From what’s been revealed, the script by Shay Hatten (John Wick: Chapter 3, Army of the Dead) and Cregger aims for a hybrid: key touchstones from the games—police station siege vibes, bioweapon conspiracies, puzzle-box environments—wrapped in a more character-driven horror narrative rather than lore-heavy fan fiction.
- Good sign: The trailer foregrounds human panic and moral compromises over flashy action beats.
- Potential red flag: Compressing multiple iconic storylines into a single film has tripped past adaptations.
- Wild card: Whether the movie goes full camp at points, or keeps a straight face like a modern A24 horror.
Where This Fits in the Video Game Adaptation Boom
We’re in the middle of a full-blown video game adaptation wave: The Last of Us went prestige on HBO, Fallout turned post-apocalyptic satire into streaming gold, and movies like Sonic the Hedgehog and Five Nights at Freddy’s proved IP can still pack theaters. Resident Evil is in a different lane: hard-R horror, not four-quadrant family fun.
For Sony, this is a chance to rehabilitate a franchise that, despite its box office history, is often shorthand for “guilty pleasure” rather than “great horror.” For Capcom, it’s another extension of the series’ recent creative renaissance following acclaimed remakes and Resident Evil Village.
Early Verdict: Strengths and Possible Weak Spots
As a trailer, this new Resident Evil outing does its job: it makes the franchise feel legitimately scary again.
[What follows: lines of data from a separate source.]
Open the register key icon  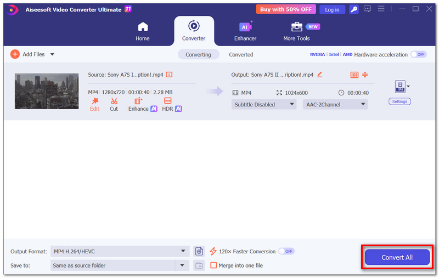point(354,9)
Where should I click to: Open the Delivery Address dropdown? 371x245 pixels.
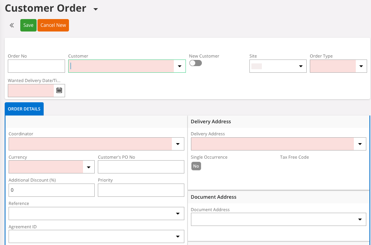pos(360,144)
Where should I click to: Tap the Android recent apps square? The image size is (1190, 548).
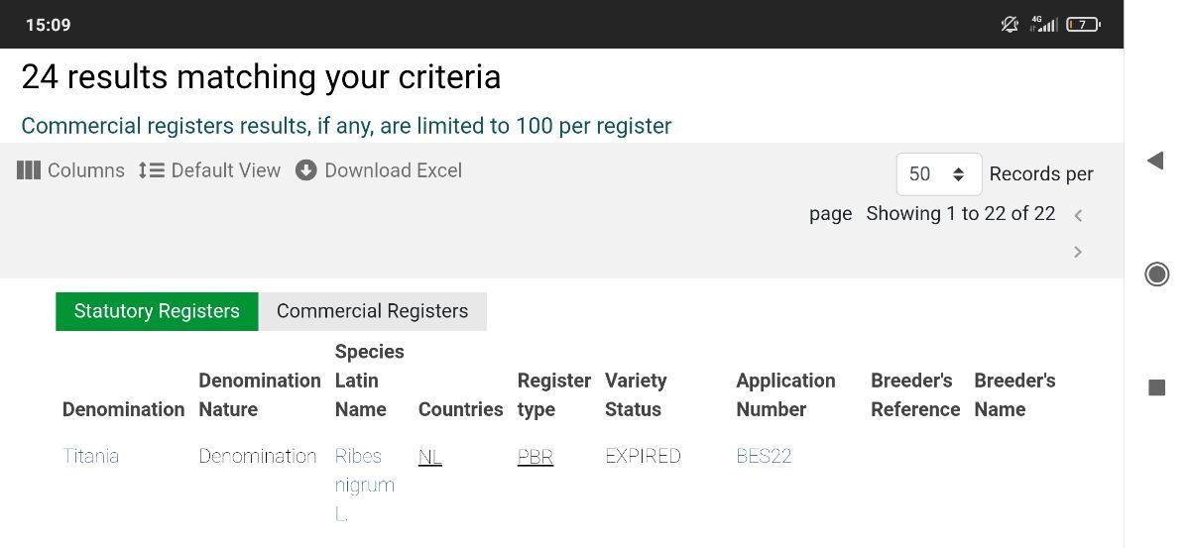click(x=1156, y=387)
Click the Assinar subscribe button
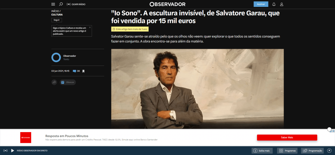 click(261, 4)
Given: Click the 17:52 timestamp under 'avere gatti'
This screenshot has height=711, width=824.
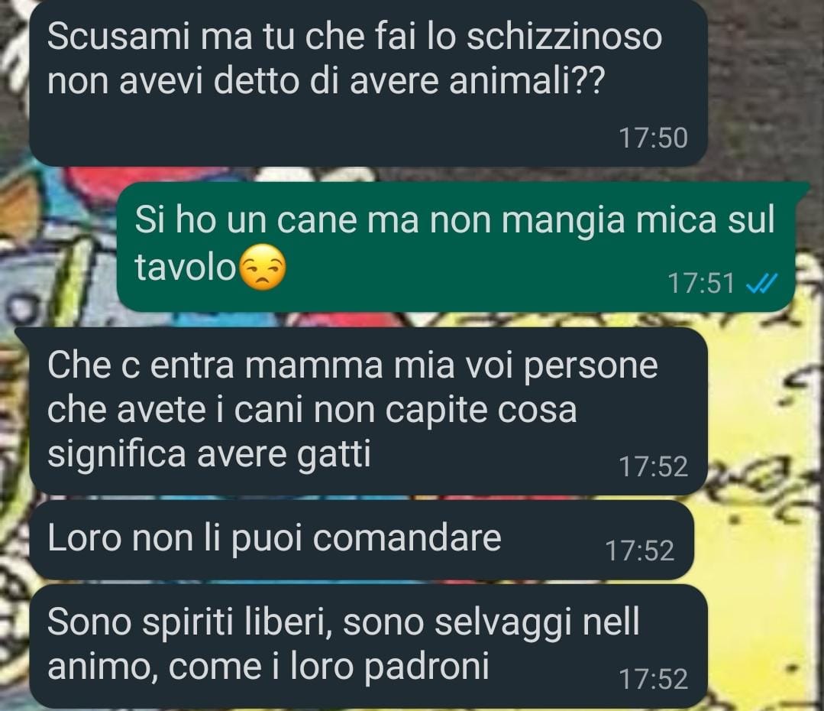Looking at the screenshot, I should (653, 467).
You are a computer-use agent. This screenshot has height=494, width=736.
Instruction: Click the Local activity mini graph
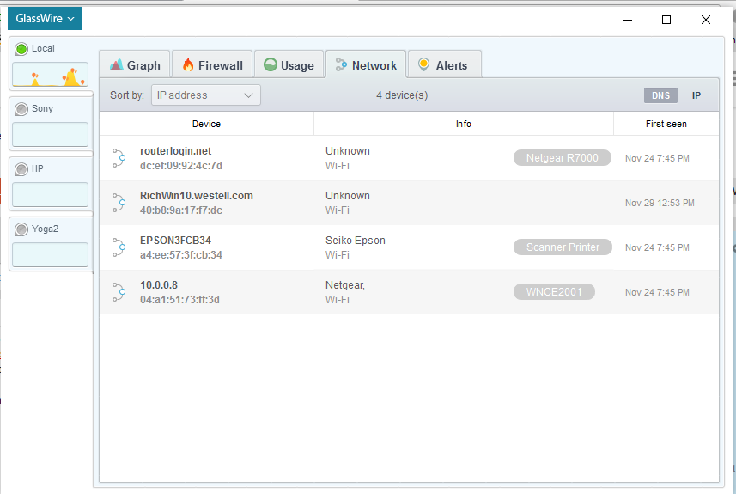pyautogui.click(x=50, y=76)
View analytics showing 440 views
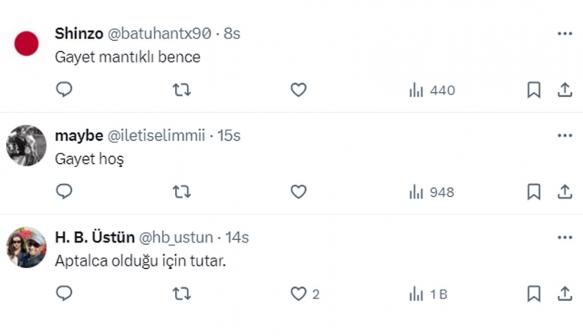Image resolution: width=583 pixels, height=336 pixels. coord(431,90)
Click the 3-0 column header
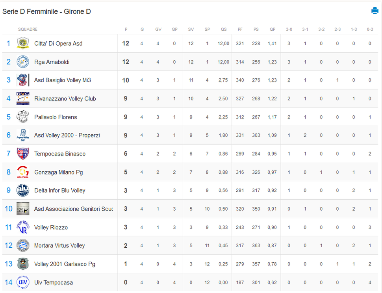Viewport: 382px width, 293px height. click(289, 29)
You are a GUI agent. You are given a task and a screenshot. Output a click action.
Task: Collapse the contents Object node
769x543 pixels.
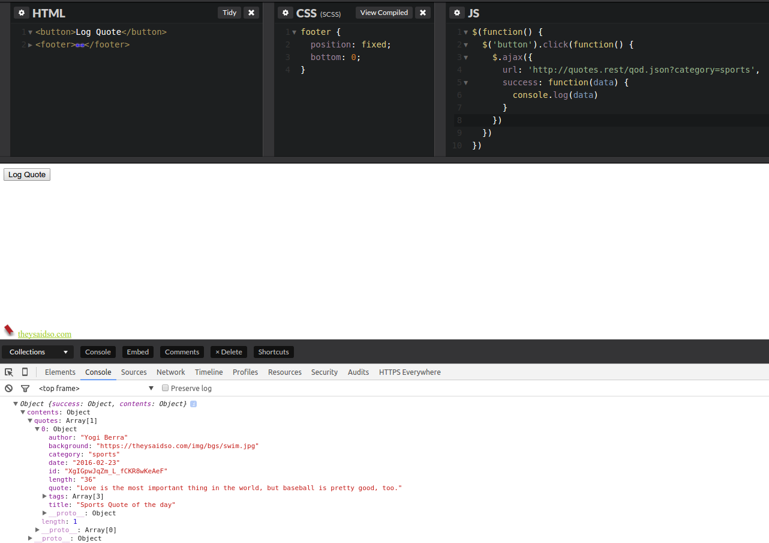[23, 412]
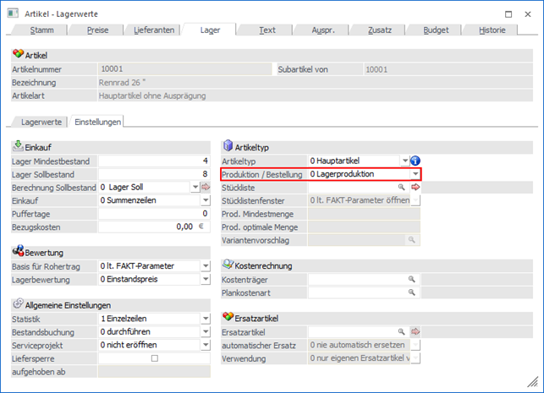The width and height of the screenshot is (544, 393).
Task: Click the Plankostenart lookup magnifier
Action: click(413, 292)
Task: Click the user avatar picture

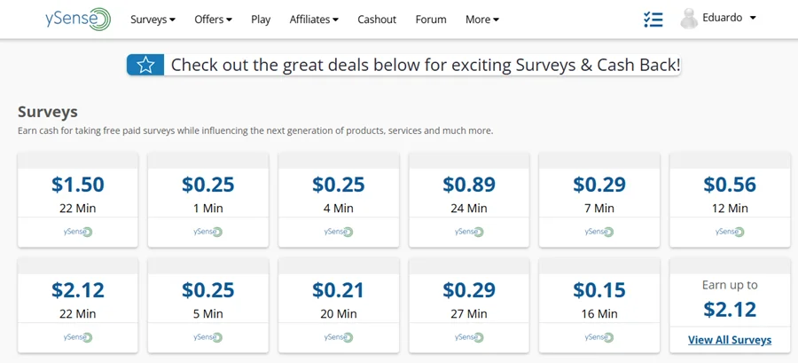Action: point(689,19)
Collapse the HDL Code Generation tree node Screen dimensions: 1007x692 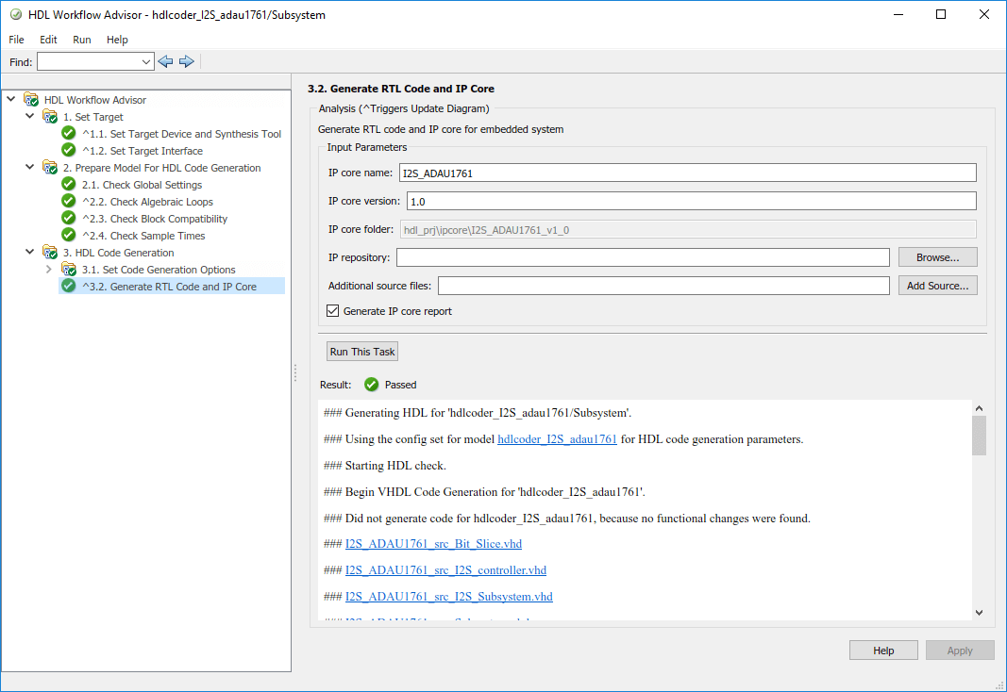pos(30,253)
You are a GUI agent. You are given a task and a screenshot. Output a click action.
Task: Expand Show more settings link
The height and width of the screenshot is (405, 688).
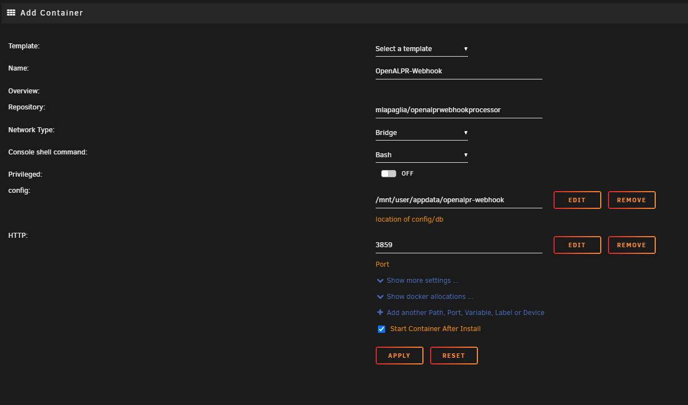pyautogui.click(x=422, y=281)
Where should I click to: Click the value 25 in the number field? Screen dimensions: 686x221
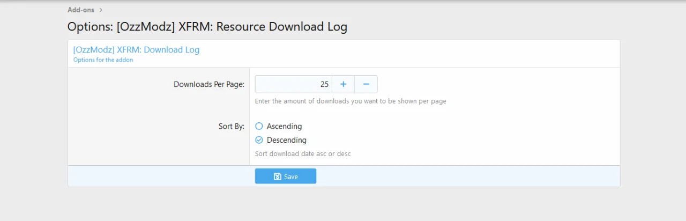point(324,84)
But it also raises a few questions that won’t be answered until the full movie hits theaters on September 18.
What’s Working So Far
- Authentic survival horror tone that honors the games’ anxiety and atmosphere.
- Gritty, mostly practical-looking creature and set work instead of weightless CGI.
- Zach Cregger’s track record with tension, surprise, and dark humor.
- A clear break from the glossy action of earlier film incarnations.
Potential Trouble Spots
- Balancing fan-service references with an accessible story for newcomers.
- A risk of tonal clash if the film leans too hard into comedy mid-terror.
- Franchise fatigue from casual viewers who think they’ve “seen this” already.
Early critical chatter, from places like Variety and horror-focused outlets, has honed in on the film’s “back-to-roots” promise. Whether it can maintain that stripped-down dread across a full runtime — without collapsing into bombastic third-act spectacle — will determine if this is finally the Resident Evil movie fans have been waiting for.
Looking Ahead to September 18: Hype, Hope, and Caution
If the trailer is any indication, Cregger’s Resident Evil is less interested in reinventing the franchise and more in finally doing the obvious thing: treating it like serious, unnerving horror. That alone makes this the most intriguing screen incarnation the brand has had in years.
The tightrope is clear. Lean too far into fan service, and you get a checklist movie. Sand off the games’ weirdness, and you lose what made Resident Evil endure in the first place. The trailer suggests a team that understands that balance — but the real test comes when the doors of that mansion open wide on September 18.
Until then, this trailer does something deceptively rare for a famous IP: it makes the familiar feel dangerous again.